Invited foreign journalists began a long journey up North Korea's east coast yesterday to witness the slated destruction of the reclusive regime's nuclear test site, a high profile gesture on the road to a summit with the U.S. that Donald Trump now says might not happen.

In a surprise announcement Pyongyang said earlier this month that it planned to "completely" destroy the Punggye-ri facility in the country's northeast, a move welcomed by Washington and Seoul.

Punggye-ri has been the staging ground for all six of the North's nuclear tests, including its latest and by far most powerful one in September last year, which Pyongyang said was an H-bomb.

The North has portrayed the destruction on the test site as a goodwill gesture ahead of planned June 12 summit between Kim and Trump in Singapore. But doubts have since been cast by both sides on whether that potentially historic meeting will take place.

Last week Pyongyang threatened to pull out if Washington pressed for its unilateral nuclear disarmament. Trump also said the meeting could be delayed as he met with South Korean leader Moon Jae-in in Washington on Tuesday.

"There are certain conditions we want to happen. I think we'll get those conditions. And if we don't, we won't have the meeting," he told reporters, without elaborating on what those conditions might be.

Politically, Trump has invested heavily in the success of his meeting with Kim, and so privately most U.S. officials, as well as outside observers, believe it will go ahead. But as the date draws near, Trump's divergence from his top aides, the differences between the two sides and these high stakes are coming into sharp relief.

Washington has made it clear it wants to see the "complete, verifiable and irreversible denuclearization" of the North.

Pyongyang has vowed it will never give up its nuclear deterrence until it feels safe from what it terms U.S. aggression. "Everything is on thin ice," Koo Kab-woo, a professor at the University of North Korean Studies in Seoul, told Agence France-Presse (AFP).

"Trump wants a swift denuclearization, something that will be done within his first term in office. In that case, he has to provide North Korea with a corresponding, swift security guarantee."

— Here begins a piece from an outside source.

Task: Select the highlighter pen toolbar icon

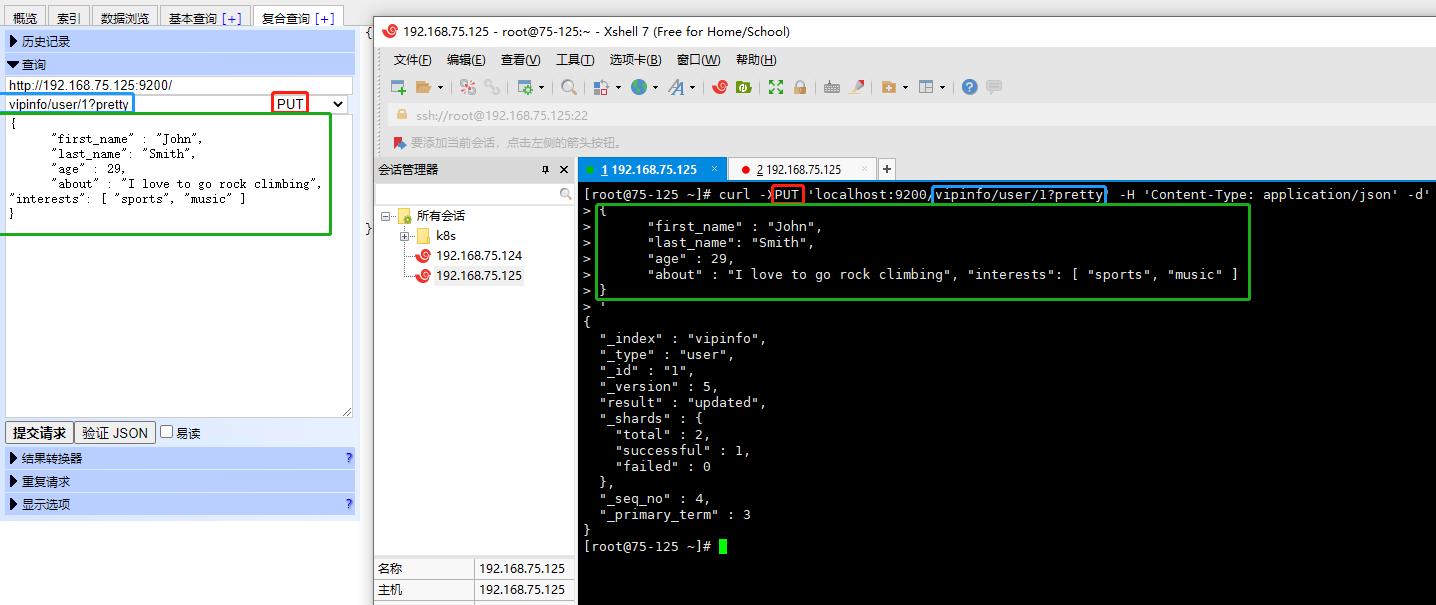Action: tap(857, 87)
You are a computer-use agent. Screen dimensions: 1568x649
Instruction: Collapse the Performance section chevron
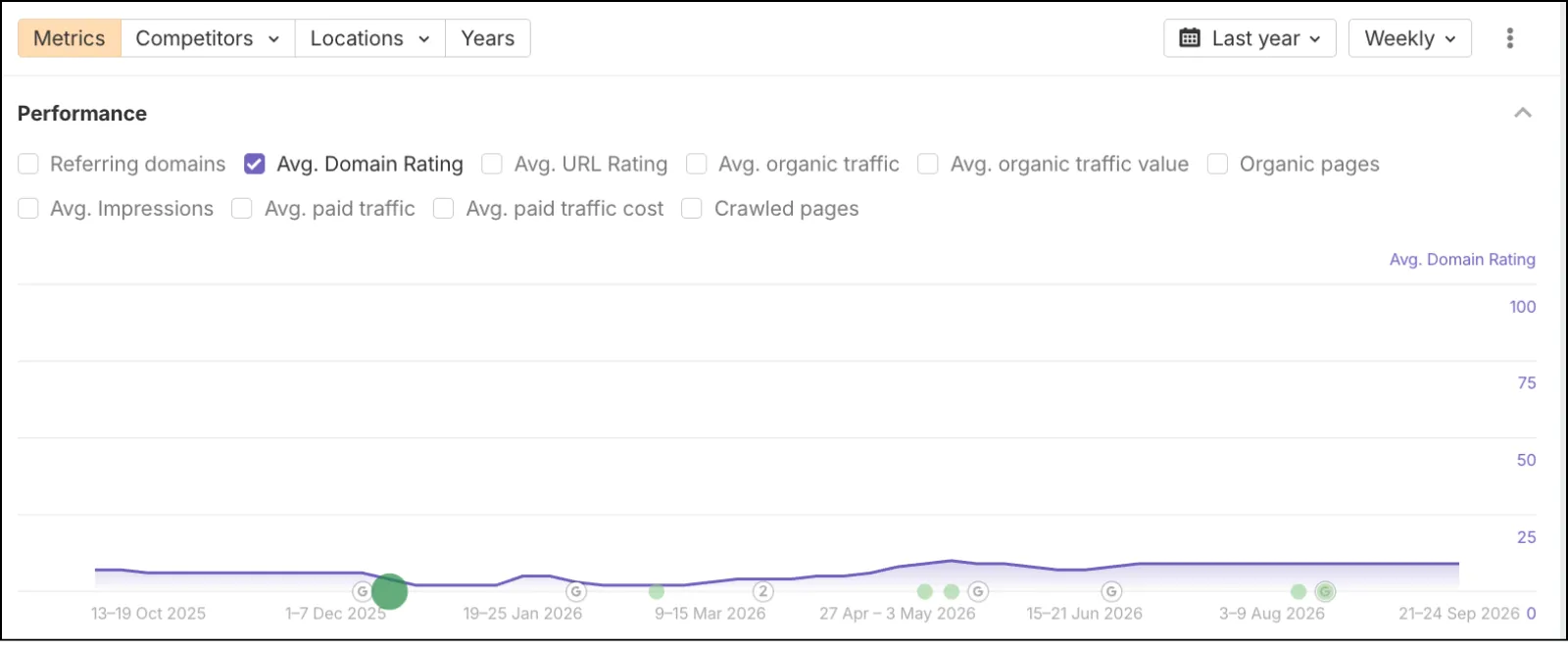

Observers will be watching the nuclear test site destruction ceremony closely for any clues to the North's mood. Experts are divided over whether the demolition will render the site useless. Skeptics say the site has already outlived its usefulness with six successful nuclear tests in the bag and can be quickly rebuilt if needed. Previous similar gestures by the North were rapidly reversed when the international mood soured. But others say the fact that North Korea agreed to destroy the site without preconditions or asking for something in return from Washington is significant.